Exercise description: Wherever an image appears in the data, omit it and copy all the remaining text word for word.

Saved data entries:
=== Section Start ===
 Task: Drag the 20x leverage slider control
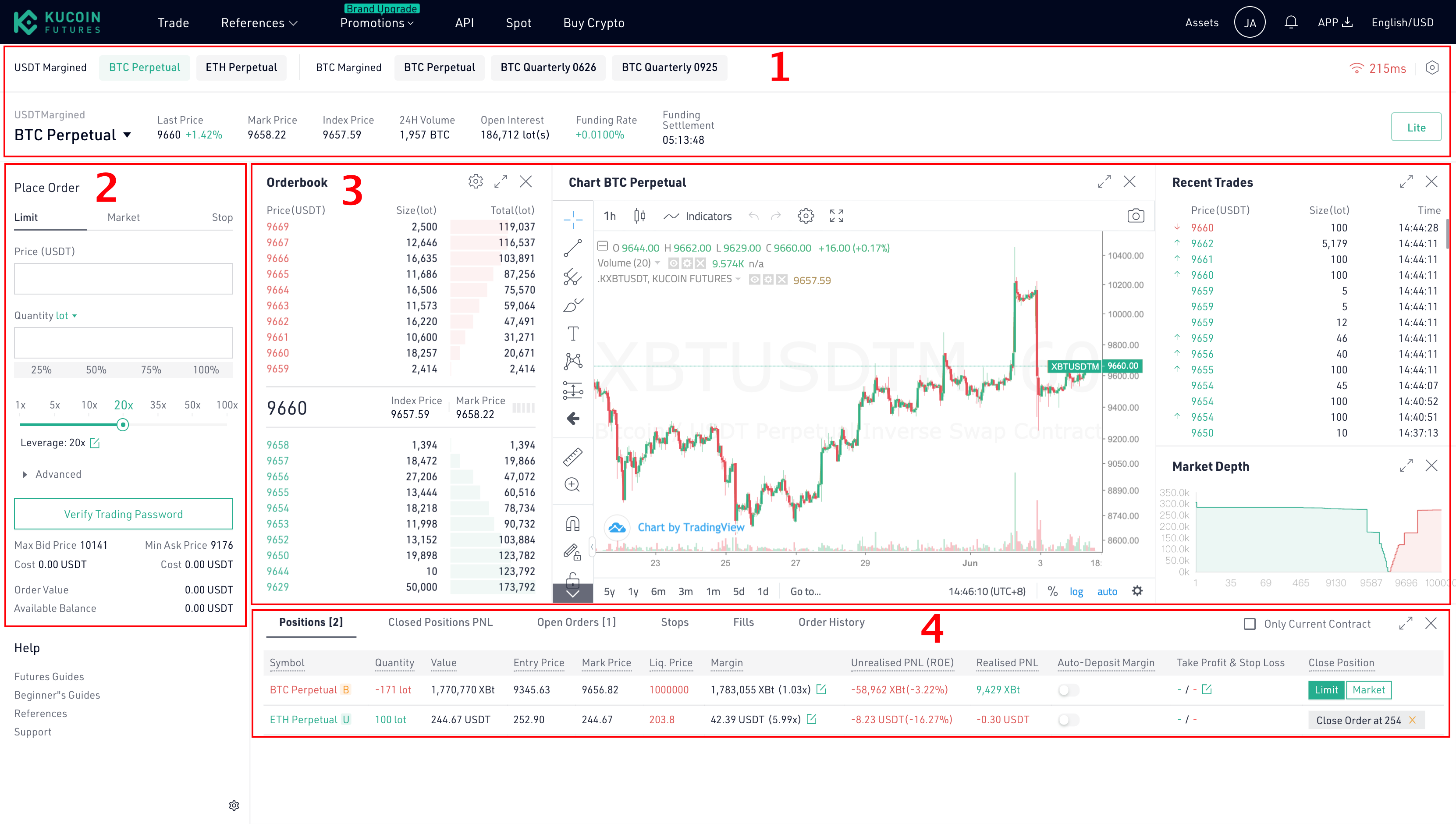[122, 424]
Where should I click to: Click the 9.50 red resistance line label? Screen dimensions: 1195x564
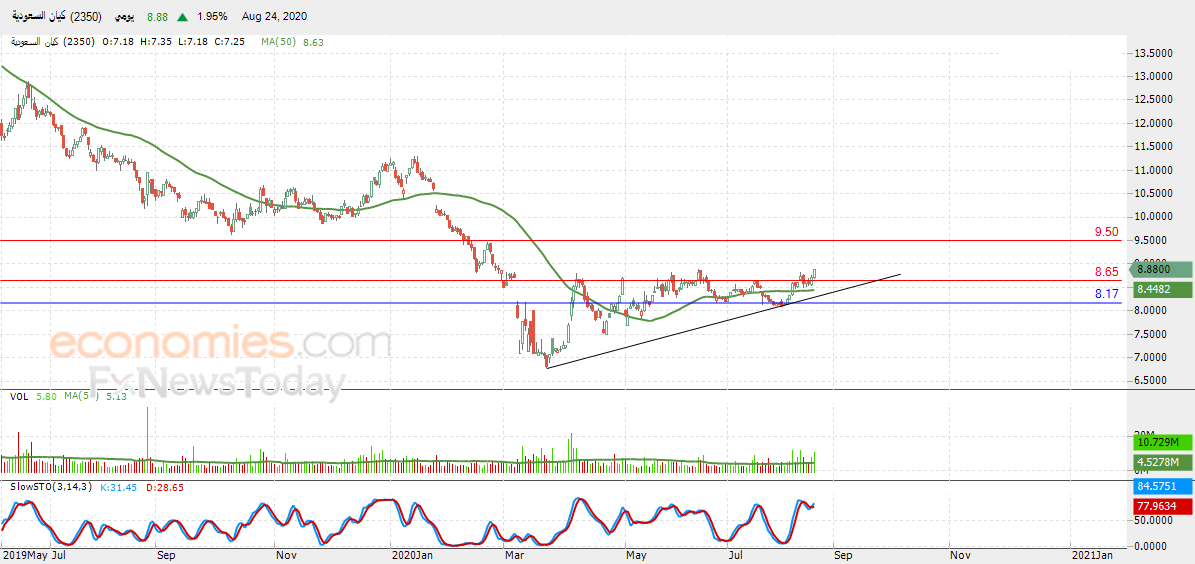1106,232
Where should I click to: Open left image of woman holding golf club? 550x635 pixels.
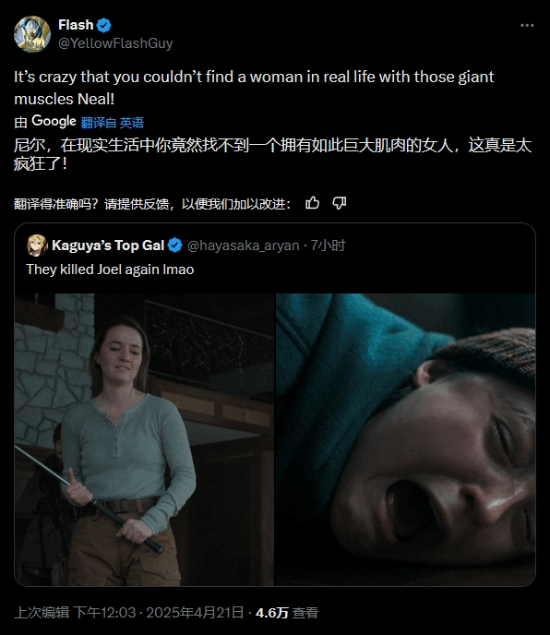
=== Section End ===
Problem solution:
 Task: Drag the 20x leverage slider control
[122, 424]
Where should I click to: Click the 9.50 red resistance line label? Screen dimensions: 1195x564
1106,232
Where should I click to: Open left image of woman holding golf club? 550x635 pixels.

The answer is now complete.